Aufgabenstellung |
Setze den Bericht über die winterliche Pilgerwanderung auf dem Camino Primitivo im angezeigten Text nach seinem letzten Satz fort.

Angezeigter Text |
++++++++++++++++++++

Dieser alte Pilgerweg mit einer Länge von 320 Kilometern wäre leicht in zwei Wochen zu Fuß zurückzulegen. Goldenes Herbstwetter wurde vorhergesagt und Pilgerherbergen sind laut Plan durchgehend bewirtschaftet.

Kurzentschlossen starte ich.

Alles wird anders: Vom Wintereinbruch überrascht, entwickelt sich der Marsch im Schneesturm über tiefverschneite Bergpässe zum Alptraum.

Willkommen in der weißen Hölle!

Fahrt durch die Nacht

24. November, Anreise

»Diesen Weg sollte man auf keinen Fall im Winter unternehmen.«

Als ich die Warnung im Pilgerbericht lese, ist meine Entscheidung getroffen: Ich werde den Camino Primitivo gehen.

++++++++++++++++++++

Bereitgestelltes Material |
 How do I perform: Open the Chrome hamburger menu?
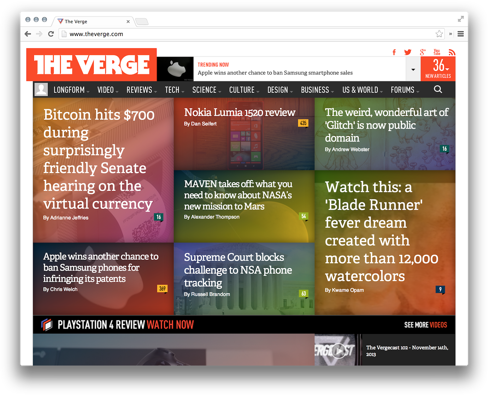(460, 34)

++++++++++++++++++++

Schriftliche Antwort |
Es ist Ende November, goldener Herbst und kein Winter in Sicht. Bis jetzt noch nicht. Also der richtige Moment, die ultimative Chance, vor Einbruch der kalten Jahreszeit das Jahr mit einer letzten Wanderung zu segnen.

Am Spannendsten finde ich, Wege selbst zu entdecken. Nicht nach einem Plan oder mit einem Reiseführer vor der Nase zu wandern. Ganz unvorbereitet wollte ich die Tour aber nicht beginnen: sind die Pilgerherbergen überhaupt zu dieser Jahreszeit geöffnet? Wo kann ich übernachten?

Eine Liste aller Herbergen des Weges - in welchem Ort sie sich befinden und welche Entfernungen dazwischen liegen - habe ich mir ausgedruckt. Laut den Informationen einer spanischen Internetseite sind alle Pilgerherbergen 365 Tage im Jahr, also durchgehend geöffnet. Das entscheidende Kriterium ist erfüllt. Perfekt!

Jetzt sitze ich im Fernbus, bin auf dem Weg zurück nach Spanien, fahre durch Frankreich und nähere mich den Pyrenäen.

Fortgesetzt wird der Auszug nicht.